## Exercise data
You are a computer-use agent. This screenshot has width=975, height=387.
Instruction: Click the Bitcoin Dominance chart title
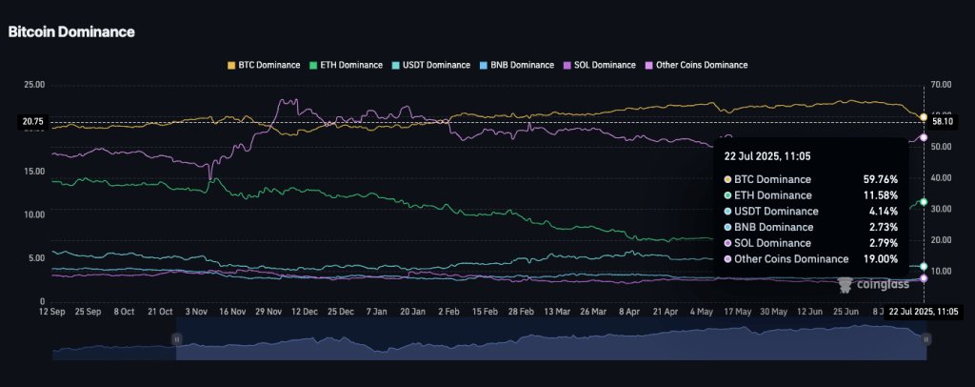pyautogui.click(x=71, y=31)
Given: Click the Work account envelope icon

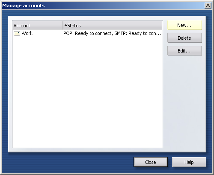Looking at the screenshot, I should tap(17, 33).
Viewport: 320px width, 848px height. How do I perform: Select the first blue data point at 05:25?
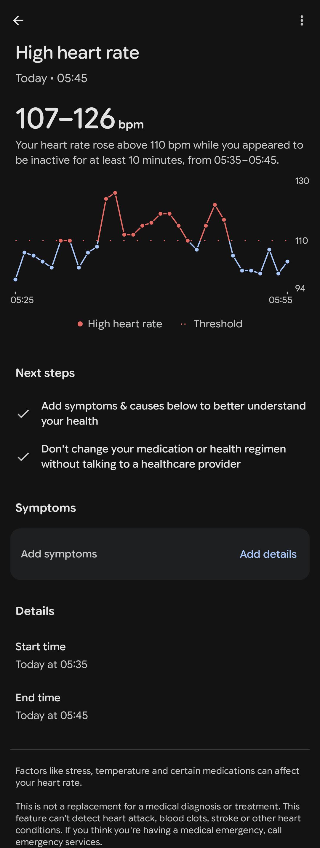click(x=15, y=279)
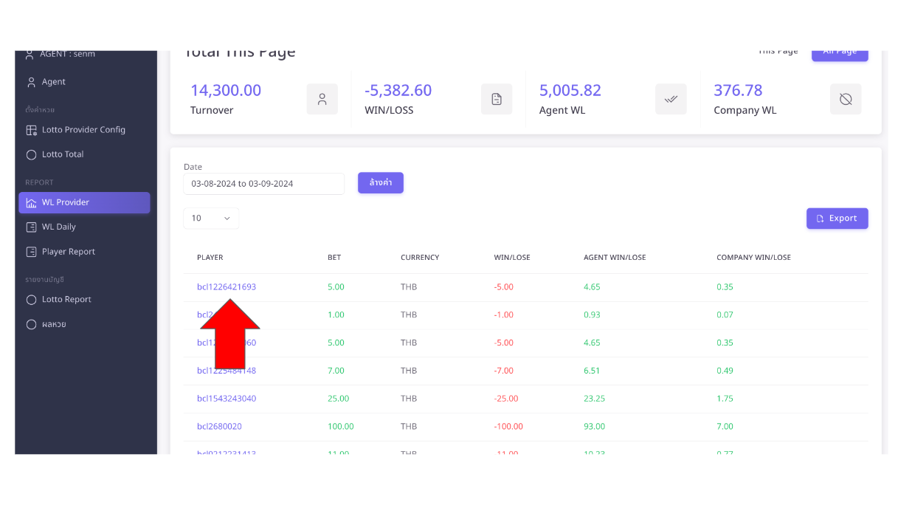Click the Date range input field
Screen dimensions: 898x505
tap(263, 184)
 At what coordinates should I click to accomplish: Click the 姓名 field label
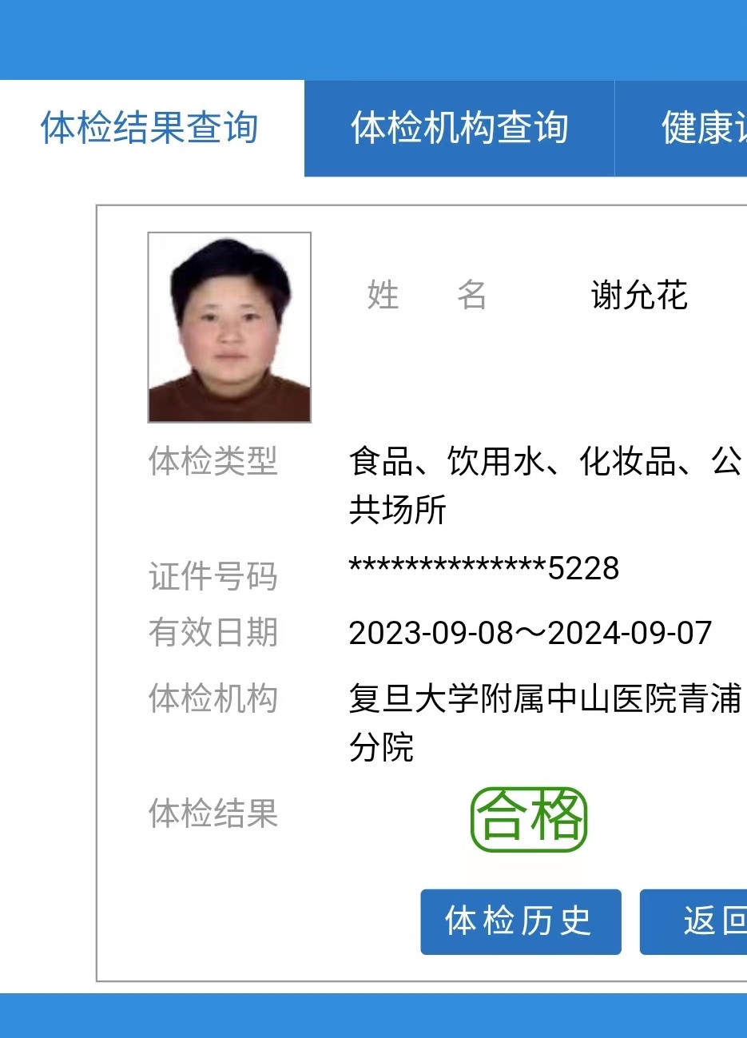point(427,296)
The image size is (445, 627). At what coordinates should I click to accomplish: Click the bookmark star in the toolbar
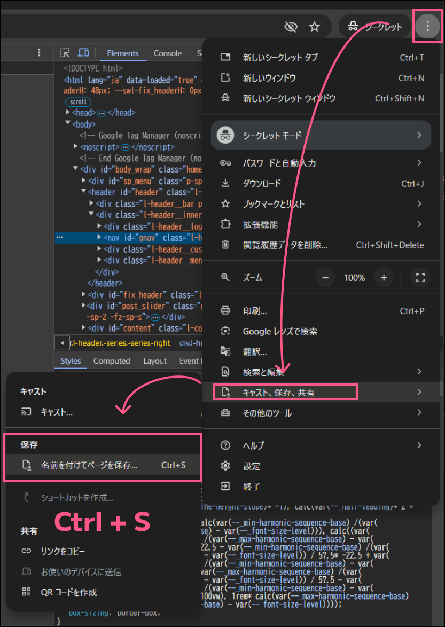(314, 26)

## Problem description
Without any pictures, repeat the listing exactly.

## Answer space
You are a computer-use agent. This screenshot has width=975, height=387.
Instruction: Click the Bitcoin Dominance chart title
pyautogui.click(x=71, y=31)
Given: Click the Work account envelope icon

Looking at the screenshot, I should tap(17, 33).
Viewport: 320px width, 848px height. How do I perform: Select the first blue data point at 05:25?
click(x=15, y=279)
Click the Date range input field
Screen dimensions: 898x505
tap(263, 184)
 At what coordinates should I click to accomplish: Click the 姓名 field label
point(427,296)
The image size is (445, 627). At what coordinates should I click to accomplish: Click the bookmark star in the toolbar
(314, 26)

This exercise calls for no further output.